### What needs to be done
Return the lines from the line containing "Given: Collapse the Dean layer folder" through the last line of the material below, exactly as they appear and with no others.

### Entries shown

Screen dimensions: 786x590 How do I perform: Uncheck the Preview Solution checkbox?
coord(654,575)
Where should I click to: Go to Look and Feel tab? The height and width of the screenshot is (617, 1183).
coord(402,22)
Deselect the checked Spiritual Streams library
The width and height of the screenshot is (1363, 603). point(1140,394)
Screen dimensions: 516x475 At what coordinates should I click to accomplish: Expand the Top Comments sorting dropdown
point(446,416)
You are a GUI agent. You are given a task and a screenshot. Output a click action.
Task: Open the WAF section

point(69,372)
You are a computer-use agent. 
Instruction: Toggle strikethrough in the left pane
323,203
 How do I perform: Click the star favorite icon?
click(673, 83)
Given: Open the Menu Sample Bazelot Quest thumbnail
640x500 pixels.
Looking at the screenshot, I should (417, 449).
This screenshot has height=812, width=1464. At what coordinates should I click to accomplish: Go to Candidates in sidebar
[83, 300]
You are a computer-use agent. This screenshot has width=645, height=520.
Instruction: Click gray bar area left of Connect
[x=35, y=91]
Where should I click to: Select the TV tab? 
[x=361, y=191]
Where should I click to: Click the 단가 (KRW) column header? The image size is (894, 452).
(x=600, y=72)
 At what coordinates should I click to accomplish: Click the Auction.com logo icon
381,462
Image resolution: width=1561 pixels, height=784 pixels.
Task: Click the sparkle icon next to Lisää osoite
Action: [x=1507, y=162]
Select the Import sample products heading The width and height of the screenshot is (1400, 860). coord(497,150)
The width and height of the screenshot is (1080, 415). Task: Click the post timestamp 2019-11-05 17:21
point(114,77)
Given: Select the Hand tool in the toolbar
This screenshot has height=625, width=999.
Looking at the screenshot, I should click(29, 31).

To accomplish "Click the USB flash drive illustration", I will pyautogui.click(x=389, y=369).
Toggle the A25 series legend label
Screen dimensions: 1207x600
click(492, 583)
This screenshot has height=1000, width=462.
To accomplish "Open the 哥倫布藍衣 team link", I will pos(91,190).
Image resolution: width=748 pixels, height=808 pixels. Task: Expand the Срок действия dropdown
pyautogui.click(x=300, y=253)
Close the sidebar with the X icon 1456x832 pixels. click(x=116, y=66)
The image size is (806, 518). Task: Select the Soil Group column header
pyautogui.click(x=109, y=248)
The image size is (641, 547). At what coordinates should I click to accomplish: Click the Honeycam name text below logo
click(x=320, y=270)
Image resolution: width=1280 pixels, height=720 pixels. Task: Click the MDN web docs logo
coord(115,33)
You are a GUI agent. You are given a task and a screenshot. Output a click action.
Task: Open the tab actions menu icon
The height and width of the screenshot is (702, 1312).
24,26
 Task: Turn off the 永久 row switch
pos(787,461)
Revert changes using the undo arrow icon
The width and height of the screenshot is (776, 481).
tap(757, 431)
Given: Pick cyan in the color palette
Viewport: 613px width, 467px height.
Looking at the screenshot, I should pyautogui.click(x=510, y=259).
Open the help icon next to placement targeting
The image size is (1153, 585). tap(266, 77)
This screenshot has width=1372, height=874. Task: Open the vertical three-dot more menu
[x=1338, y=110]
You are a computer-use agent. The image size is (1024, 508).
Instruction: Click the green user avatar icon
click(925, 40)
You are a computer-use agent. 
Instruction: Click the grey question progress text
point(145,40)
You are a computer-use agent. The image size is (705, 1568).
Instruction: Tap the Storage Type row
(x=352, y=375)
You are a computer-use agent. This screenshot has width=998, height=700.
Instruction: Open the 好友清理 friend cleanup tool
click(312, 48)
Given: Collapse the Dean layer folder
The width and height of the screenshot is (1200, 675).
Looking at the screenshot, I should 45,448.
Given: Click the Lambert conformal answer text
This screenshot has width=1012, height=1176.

### Answer space
Given: Collapse the Dean layer folder
The width and height of the screenshot is (1200, 675).
Looking at the screenshot, I should 45,448.
Given: Click the Lambert conformal answer text
This screenshot has width=1012, height=1176.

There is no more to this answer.